# PROBLEM:
Make an exact copy of the records, with the images left out.

# SOURCE DATA:
────────────────
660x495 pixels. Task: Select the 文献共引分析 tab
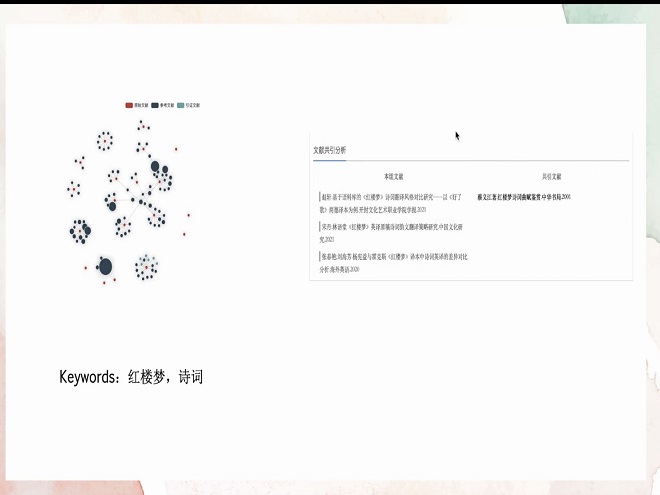point(330,150)
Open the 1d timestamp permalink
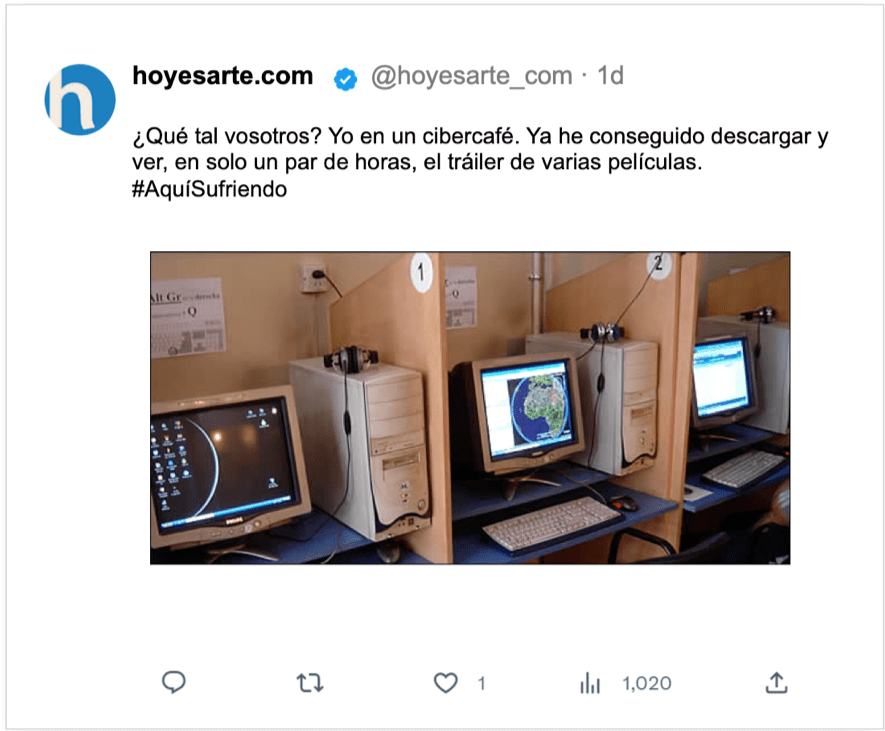 610,75
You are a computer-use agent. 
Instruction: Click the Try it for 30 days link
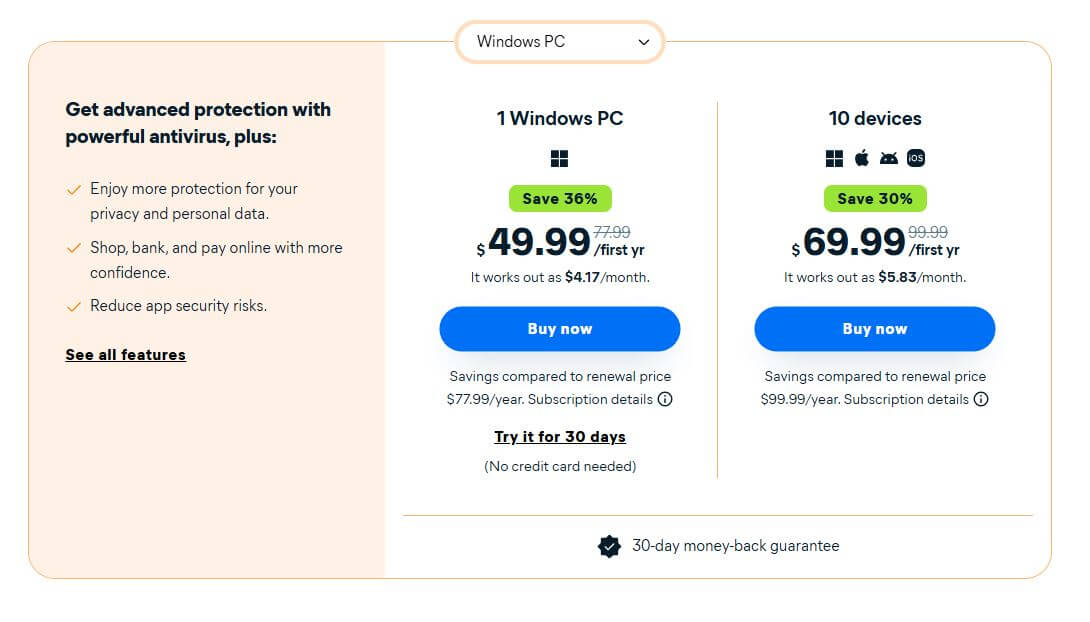pyautogui.click(x=559, y=437)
────────────────
# RESPONSE TO THIS EXERCISE:
660x495 pixels. Task: Select the 文献共引分析 tab
point(330,150)
Open the 1d timestamp permalink
 610,75
You are a computer-use agent. 
Instruction: Click the Try it for 30 days link
pyautogui.click(x=559, y=437)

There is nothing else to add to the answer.